PrivateLoop I am not sure if this is enough for a threat model:
In a threat model you want to define who your attacker is, and what you worry they might do. Who do you want to stop from doing what?
For example, you might want to visit and post on a certain website anonymously, but the things you post is a severe inconvenience for your government or some criminal gang or some other group that could do you serious harm. You worry they will attempt to hack you when you login on your account using Tor Browser, in order to deanonymize you by disabling or bypassing Tor, and expose your real IP address or geographical location. So you use Whonix, and only have things related to your anonymous activity on that website inside your Whonix workstation. If the Tor Browser gets hacked, they can only access files within the workstation, which is only things that already are or is going to be published on that anonymous account. There won't be any identifying information about who you are, no hardware identifiers, and even if they have fully compromised the workstation, they cannot bypass Tor or even find out which Tor guards you are connected to. They would need a virtual machine escape vulnerability, which is very hard to find and use, and extremely costly. Here the strong isolation between the workstation and gateway is super important, but the fact there aren't much protections within the workstation matters less.

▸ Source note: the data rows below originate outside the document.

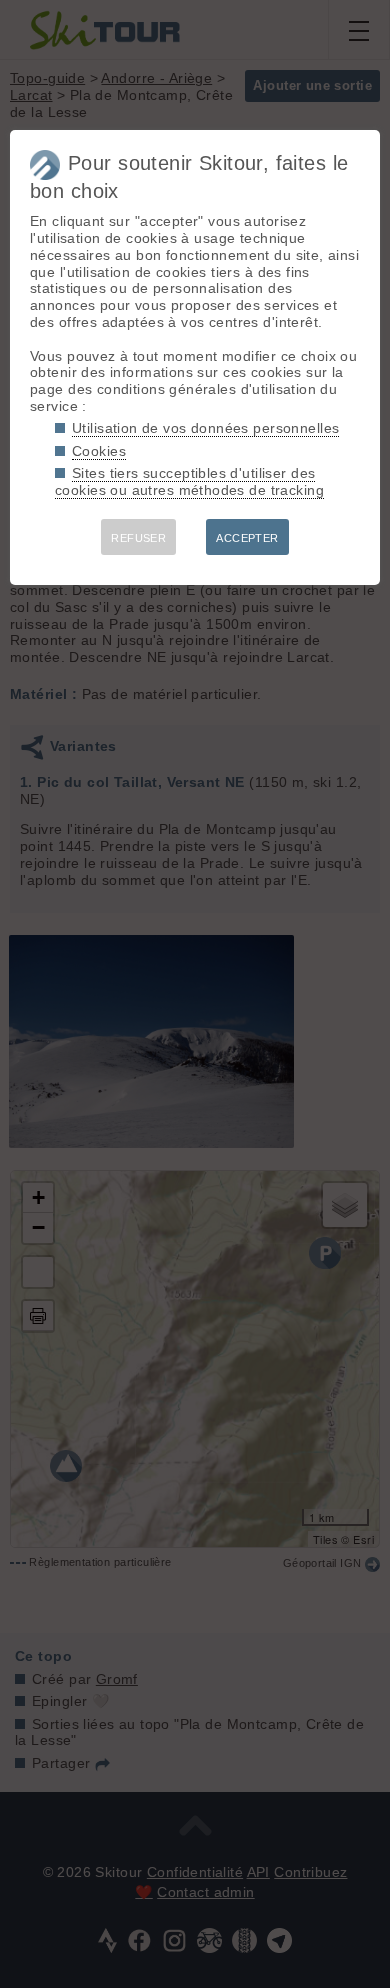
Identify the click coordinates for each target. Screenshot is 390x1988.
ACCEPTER (247, 538)
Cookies (99, 451)
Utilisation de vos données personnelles (205, 428)
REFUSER (138, 538)
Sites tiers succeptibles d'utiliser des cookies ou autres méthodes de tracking (189, 481)
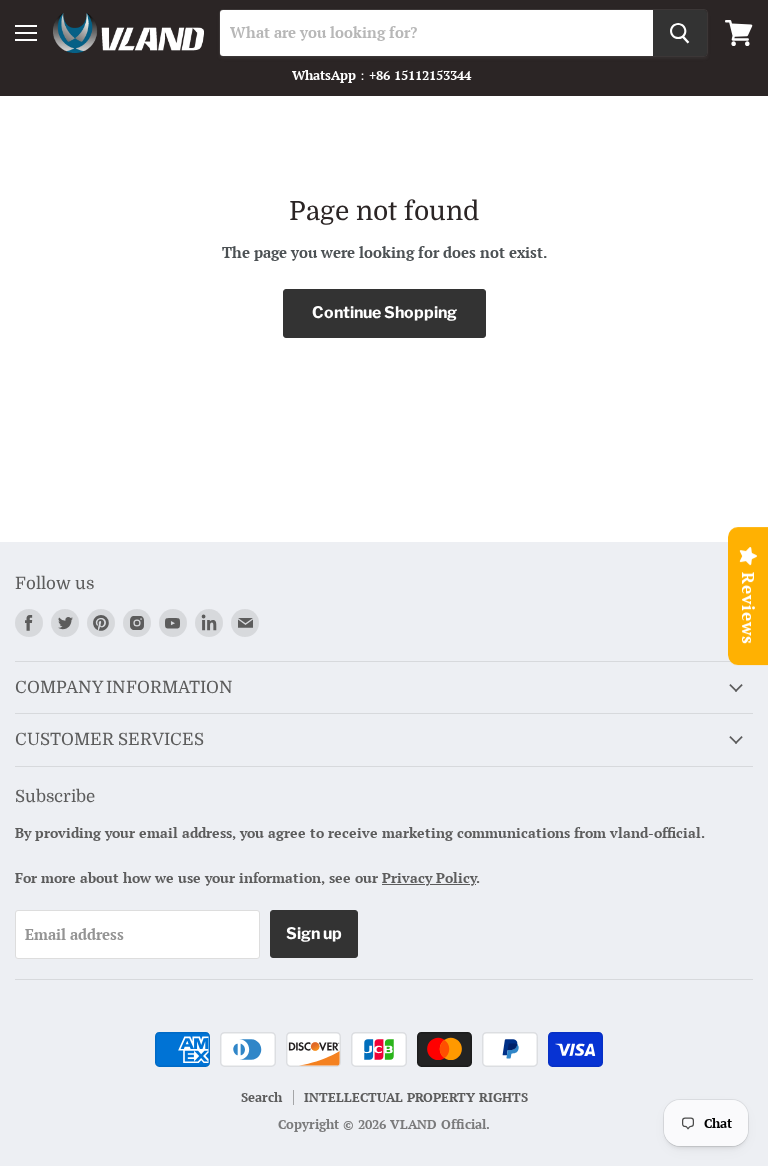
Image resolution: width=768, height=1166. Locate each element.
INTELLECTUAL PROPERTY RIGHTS (416, 1097)
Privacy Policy (429, 877)
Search (261, 1097)
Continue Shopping (384, 312)
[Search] (680, 33)
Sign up (314, 933)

Or you might be an activist working with a stigmatized and marginalized minority in society. If members of that minority becomes known, they will be harassed and possibly even assaulted by other citizens while the police looks with a blind eye, letting it happen. You as the activist have contact details to many members of this minority and know who they are, so you can help them. You also have end-to-end encrypted chats on various messaging apps with them, with chat history. You need to be able to communicate with them while on the go, so your device needs to be running most of the time. You worry that someone will realize you work with this minority, which is likely since you are rather high profile, and that they will attempt to get physical access to your device, or hack your messaging apps, in order to expose the members of this minority. Here Whonix would be a very poor choice, as Whonix does not do anything to harden messaging apps from being hacked, does not do anything to prevent information from other messaging apps running on the same machine from being obtained by a hacked messaging app, and does not provide that much physical security at all. GrapheneOS on the other hand would be a perfect fit. GrapheneOS hardens the messaging apps you run in various ways, including MTE, which means vulnerabilities that might exist in the messaging apps may not actually be exploitable at all on GrapheneOS even if it is on other operating systems. This protects your other chats in that same messaging app from leaking. GrapheneOS also isolate apps from each other using app sandboxing, so if one messaging app gets compromised either way, the contacts and chat history in the other messaging apps won't leak, nor will sensitive real life contact information you have stored in regular files. If you phone gets taken, there is also two-factor unlock, auto reboot and duress passphrase and other functionalities that help making sure they cannot get in.
Who is your attacker and what do you worry they would do? What consequences would that have to you? When you know that, it is possible to start choosing an operating system, apps and a way to use it all that is the most secure for your use-case.